Dataset entries:
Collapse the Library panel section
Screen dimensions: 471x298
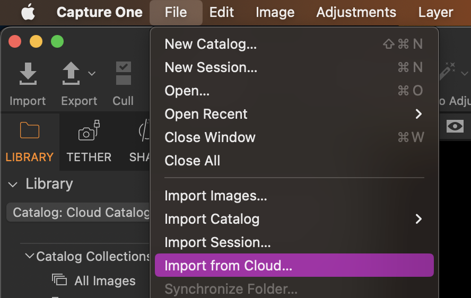click(x=13, y=185)
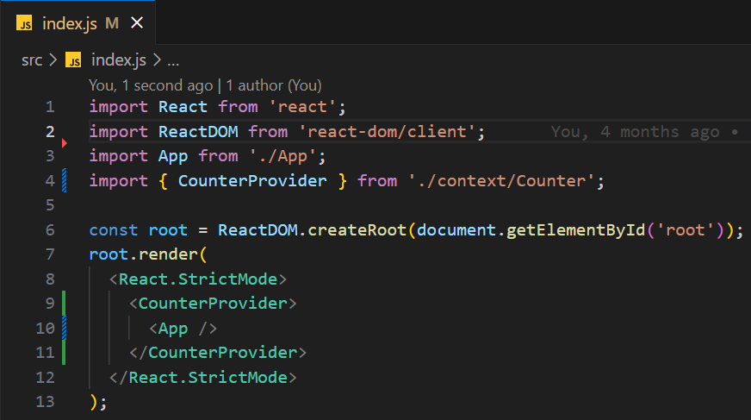Click the green added-line marker beside line 9
This screenshot has width=751, height=420.
tap(65, 304)
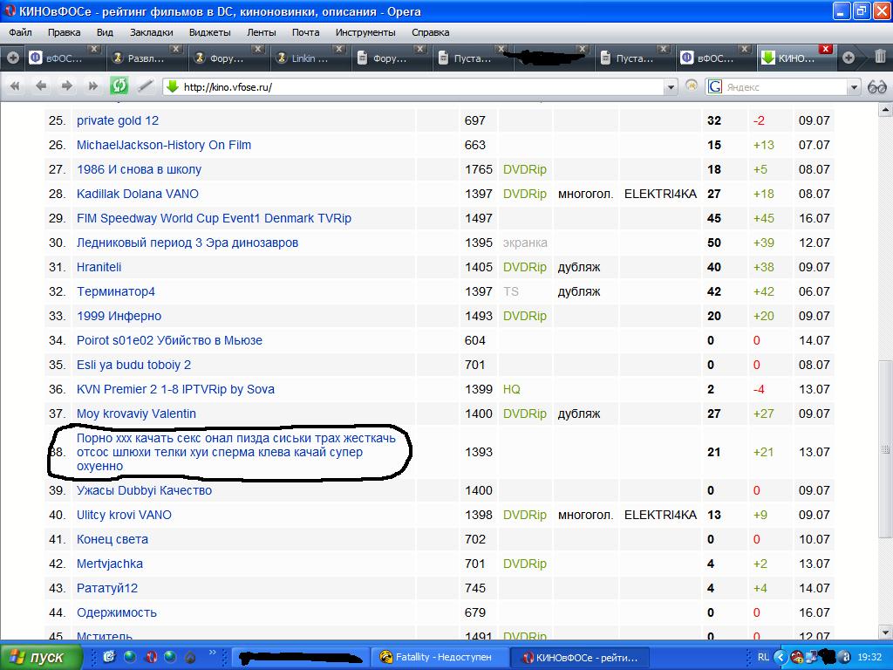Click the Forward navigation arrow
The height and width of the screenshot is (670, 893).
coord(66,86)
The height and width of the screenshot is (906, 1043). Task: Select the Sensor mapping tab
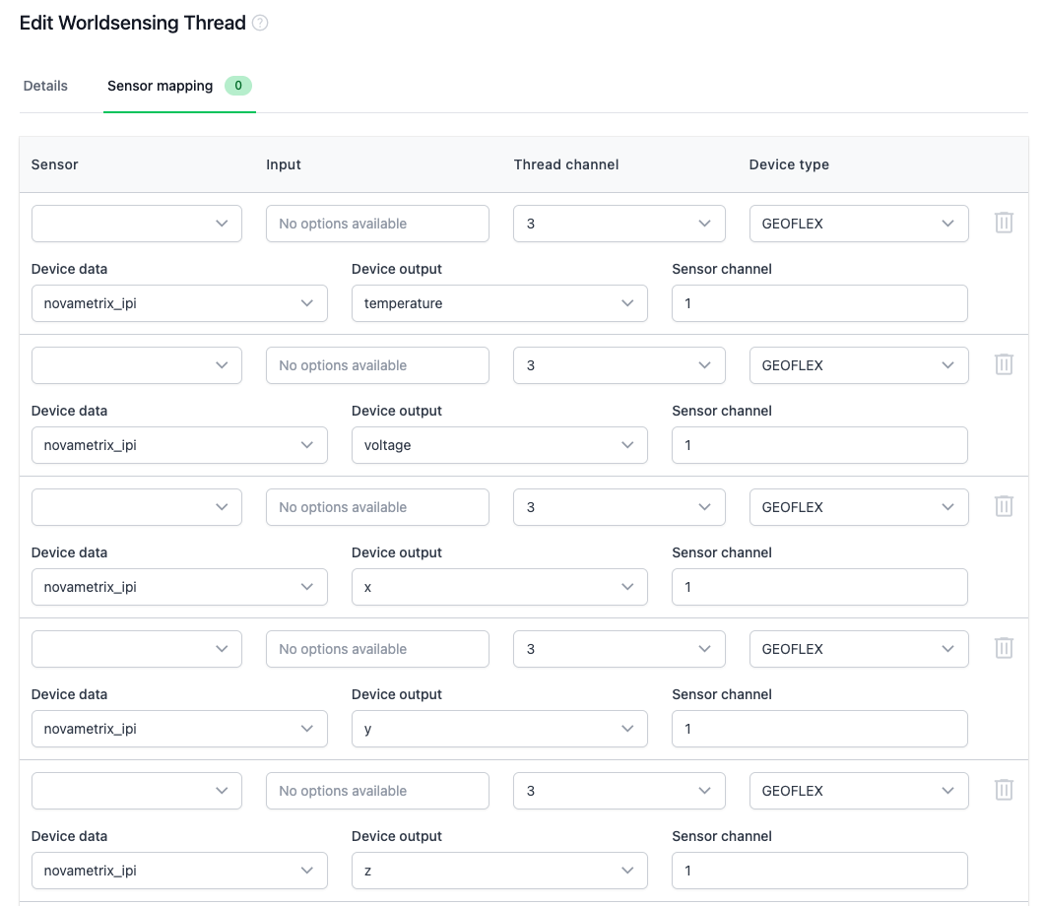[160, 86]
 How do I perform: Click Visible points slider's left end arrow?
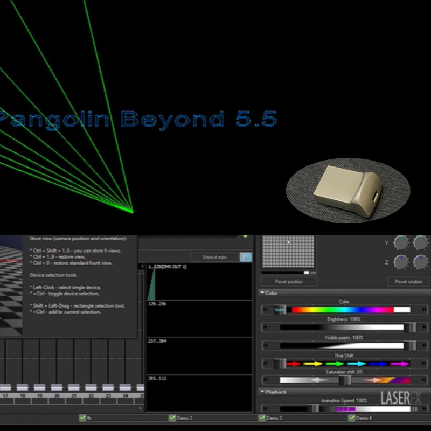click(x=265, y=345)
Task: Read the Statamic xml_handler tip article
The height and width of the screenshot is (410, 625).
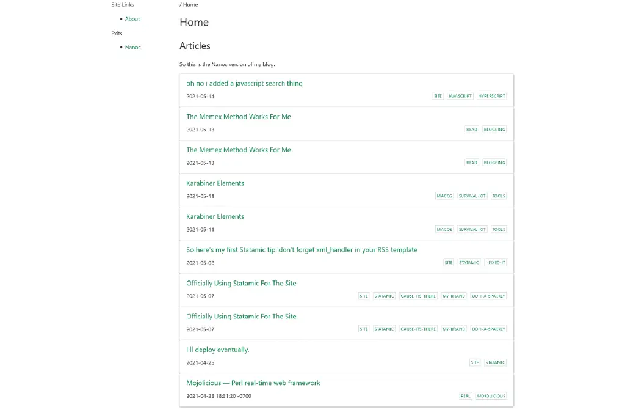Action: pos(302,250)
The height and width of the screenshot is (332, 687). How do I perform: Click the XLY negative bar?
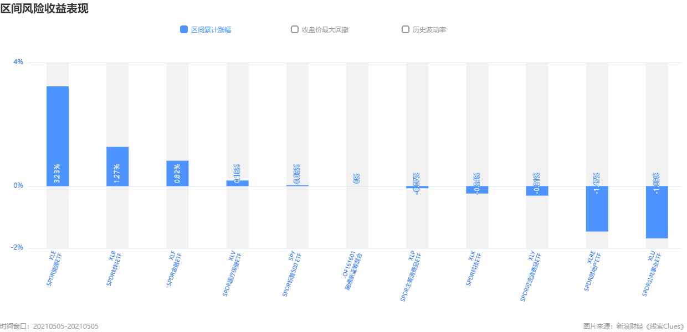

- What you have to do
Because only the text is wanted, copy each record above precisely and omit its pictures.

- Solution
Collapse the Library panel section
Screen dimensions: 471x298
click(x=13, y=185)
Click the green added-line marker beside line 9
This screenshot has width=751, height=420.
tap(65, 304)
Click the Forward navigation arrow
The height and width of the screenshot is (670, 893).
coord(66,86)
The height and width of the screenshot is (906, 1043). Task: Select the Sensor mapping tab
[160, 86]
 How do I perform: Click Visible points slider's left end arrow?
click(x=265, y=345)
Task: Read the Statamic xml_handler tip article
The height and width of the screenshot is (410, 625).
Action: pos(302,250)
The height and width of the screenshot is (332, 687). How do I perform: Click the XLY negative bar?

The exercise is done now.